Makes a promise to bring accountability at the agency that can be taken to the bank!
WASHINGTON – After reports of sexual harassment and discrimination at the Federal Deposit Insurance Corporation (FDIC), U.S. Senator Joni Ernst (R-Iowa) is investigating Chairman Martin Gruenberg, calling on him to resign, and demanding any evidence of criminal wrongdoing by agency employees be turned over to the Department of Justice and local law enforcement for potential prosecution.
Notably, while the FDIC was allowing this frisky business to go on within its own walls, it was failing at its mission of monitoring the risky business of banking institutions: three of the four largest bank failures occurred just this year.
“The Wall Street Journal’s recent exposés—based on the accounts and experiences of more than 100 current and former FDIC employees, most of whom are women—revealed this reprehensible behavior is not only being tolerated, but rewarded. The world now knows what the women of the FDIC have known for more than a decade: you and your predecessors have utterly failed them,”Ernst wrote.
In her oversight letter, Ernst pointed out that the FDIC must be held to the same standard as the banks they regulate and highlighted how a New York bank had to pay penalties for female workers subjected to discrimination.
“The FDIC has the legal authority to fire individuals who engage in misconduct and disregard for the well-being of a banking institution. These same standards should be applied to the employees at the FDIC who engaged in this revolting behavior,” Ernst continued.

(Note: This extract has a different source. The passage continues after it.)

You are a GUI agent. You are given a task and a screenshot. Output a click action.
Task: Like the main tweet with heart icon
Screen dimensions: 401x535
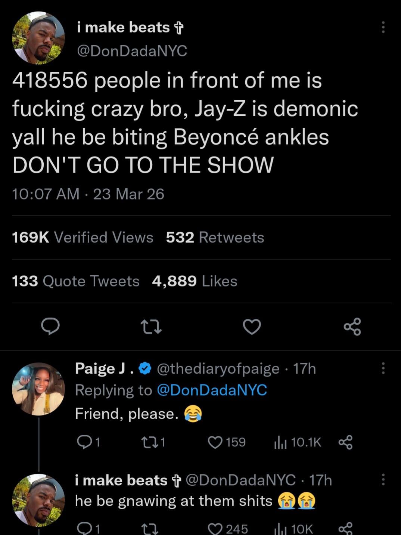(x=252, y=327)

To ensure accountability for taxpayer dollars, Ernst demanded to know how much money the FDIC has agreed to pay due to workplace misconduct related litigation as well as the records for the operating budget and budget for custodial services related tothe FDIC’s “boozy hotel” in Arlington. She also requested whether the FDIC has entered into any non-disclosure agreements (NDAs) with current or former employees, how Americans’ interest was furthered by these NDAs, and reports on all complaints, investigations, or other allegations alleging hostile, inappropriate, or retaliatory behavior in the workplace.
“The civil servants these monsters abused are owed more than just an apology, they deserve justice. The women of the FDIC will not have justice until every perpetrator of criminal activity, past and present, receives a verdict from a jury of their peers…If you do not aggressively pursue each of the allegations and proactively share the findings with law enforcement, Congress, and the American people, I will. You can take that to the bank,” she concluded in the letter.
Ernst was one of the first senators to call for Gruenberg’s resignation.